Another issue is that there is no guarantee you will be offered the rate a particular lender is advertising: the best rates tend to be reserved for people with clean credit histories.

If you have missed repayments in the past, you could have a black mark on your credit file which means lenders will charge you more – or reject your application altogether.

Before you apply, it is worth checking your credit file and dealing with any problems on it if necessary.

You’ll be offered a lower interest rate if you have a clean credit record: this means you have a history of making repayments on loans, mortgages and credit cards on time.

Lenders will see you as a safe bet – and because lending to you is likely to be less risky, they can afford to set a lower rate.

Before you start applying, check your credit report through the three credit-reference agencies,  ExperianCallcredit and Equifax: each of them offers a basic copy of your report.

How to check your credit report

Changing the size and length of your loan

Another way to get a cheaper rate is by changing the amount you wish to borrow and/or the term of your loan.
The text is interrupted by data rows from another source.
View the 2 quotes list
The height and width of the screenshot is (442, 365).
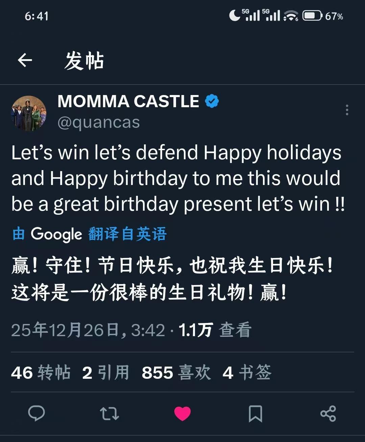(x=105, y=373)
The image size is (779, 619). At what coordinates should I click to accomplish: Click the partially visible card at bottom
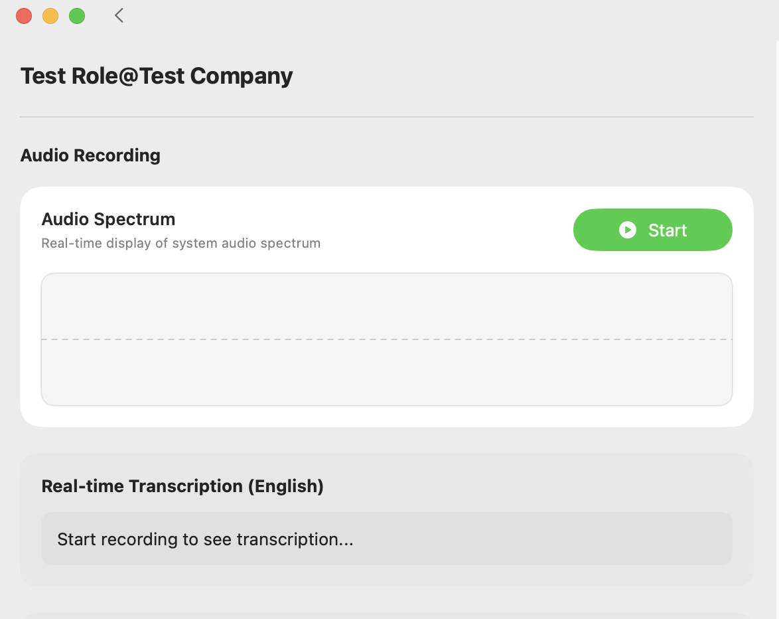[x=386, y=616]
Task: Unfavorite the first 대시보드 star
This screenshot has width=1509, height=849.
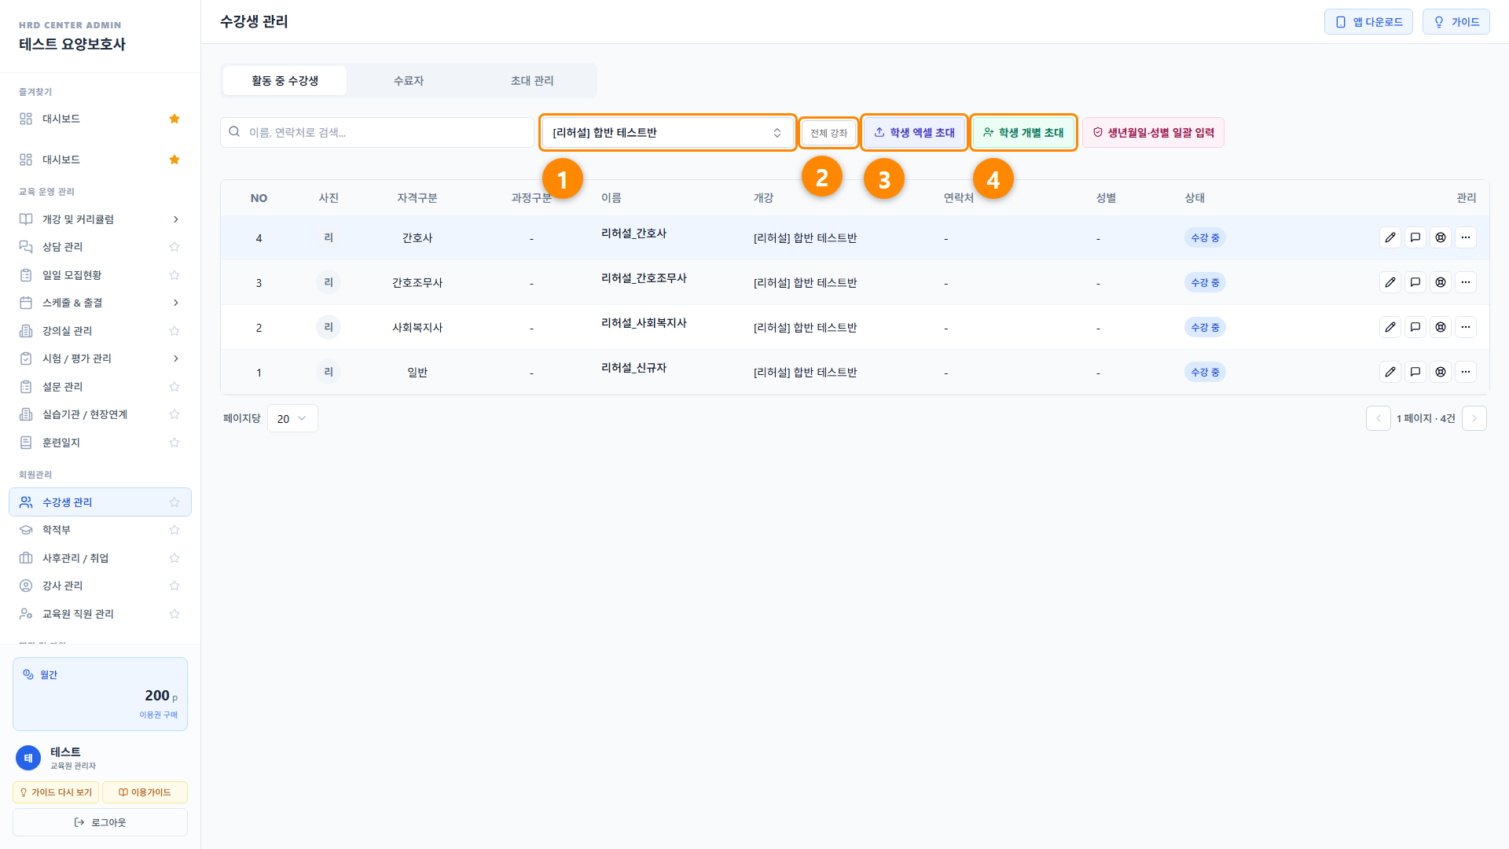Action: click(x=174, y=119)
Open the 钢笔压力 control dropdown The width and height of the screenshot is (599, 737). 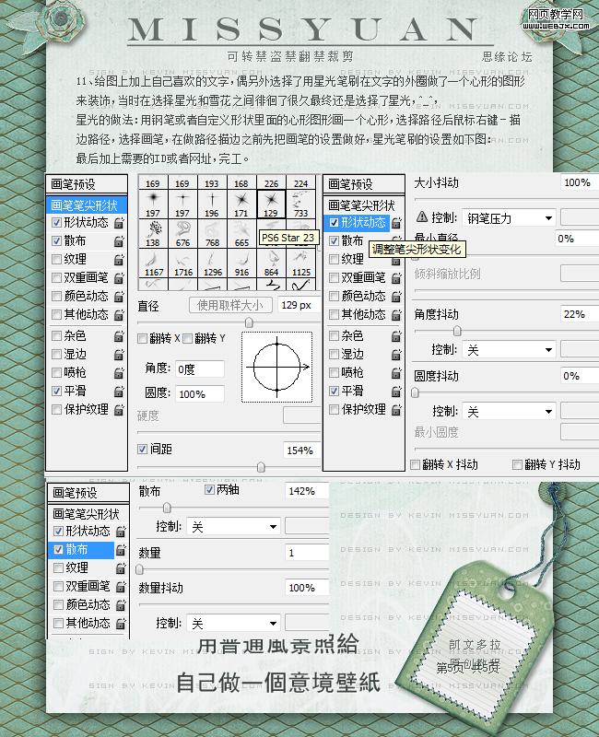(x=509, y=218)
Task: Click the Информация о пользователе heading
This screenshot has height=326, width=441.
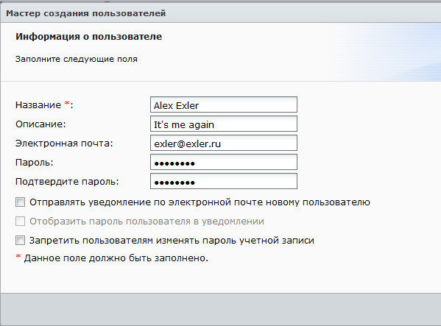Action: 88,37
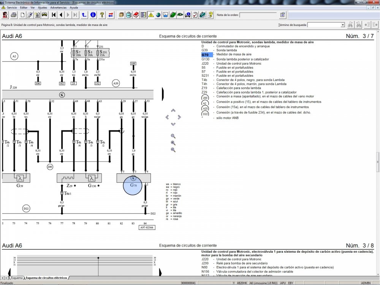This screenshot has height=285, width=380.
Task: Go to first page with skip-back arrow
Action: point(54,15)
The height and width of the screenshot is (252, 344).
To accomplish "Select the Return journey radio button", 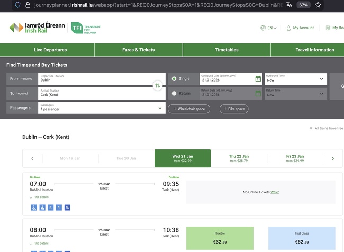I will (x=174, y=94).
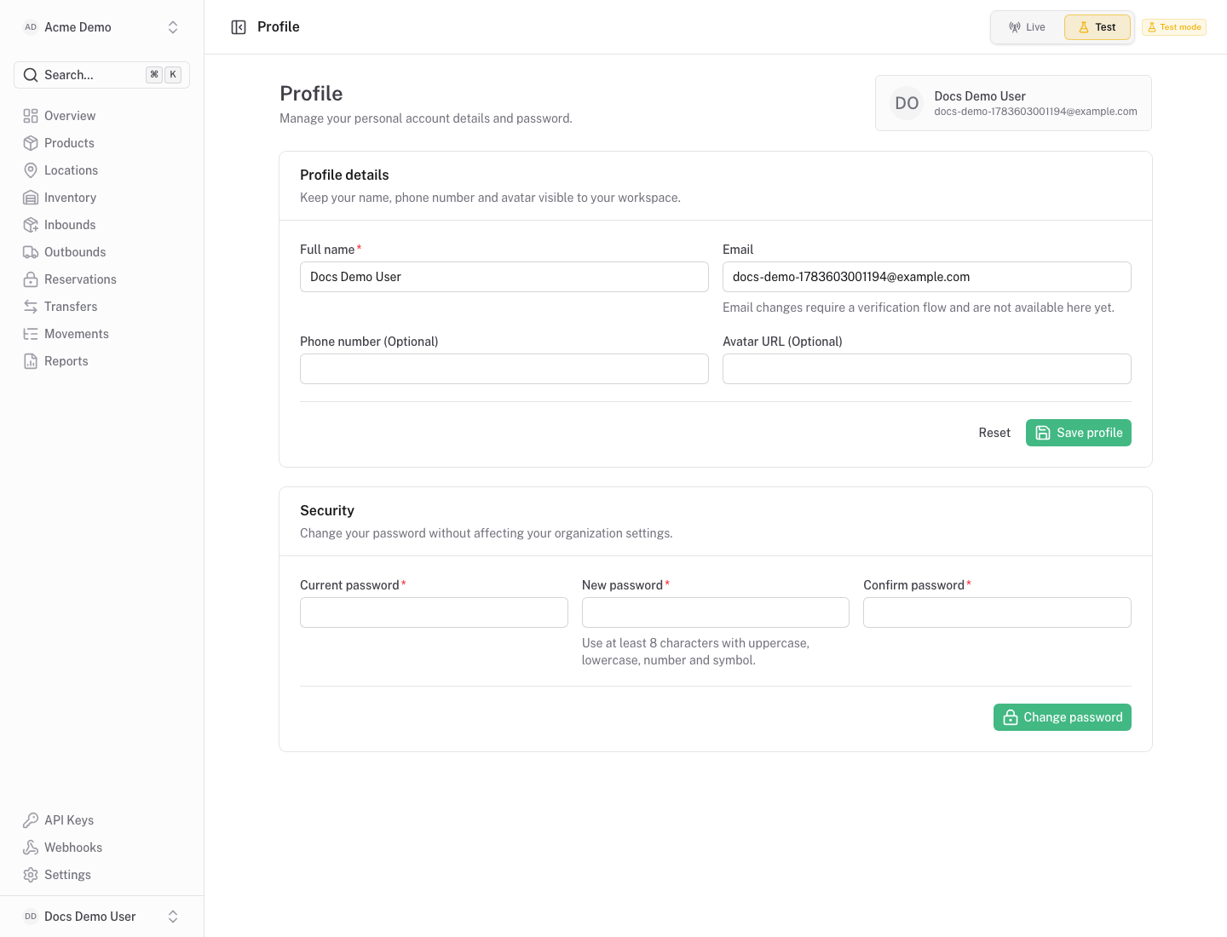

As a rule, larger loans tend to have cheaper rates of interest and APRs (annual percentage rates). This is because the administration costs are the same regardless of the amount borrowed, so smaller loans have to be more expensive in order for providers to cover their costs.

The length of the loan can also affect the rate: some providers offer cheaper rates on medium-term loans, such as those for two or three years, while one or five-year deals are more expensive. This can vary from one company to the next, so shop around to see what is more cost effective.

Bear in mind, however, that the longer you borrow for, the more interest charges you’re likely to pay in total. All things being equal, the quicker you can pay off your loan, the cheaper it will be.

Five things to do before a loan application

How to get a cheaper rate on your loan

If you want to borrow money through a personal loan, the rate of interest you are charged is likely to be the key consideration.

Generally speaking, loans don’t come with initial set-up fees like the administration or legal charges added to mortgages – so the interest rate is pretty much the only factor in determining the best deal.

Shop around for the best rate

Don’t just accept the loan offered by your current bank or the first deal you come across online. Depending on your personal circumstances and the type of loan you’re after, you may find a big disparity in the rates on offer.

Many lenders now allow you to make an informal check of what rate you are likely to get: the advantage here is that it is quicker than making a full application, and it won’t be recorded on your credit file.

If you make a number of formal loan applications instead, they will be noted on your credit record which may create a negative impression for future lenders – it could look as if you are being repeatedly rejected.

Five things to do before a loan application

Loan applications and your credit record


The opinions expressed are those of the author and are not held by Saga unless specifically stated.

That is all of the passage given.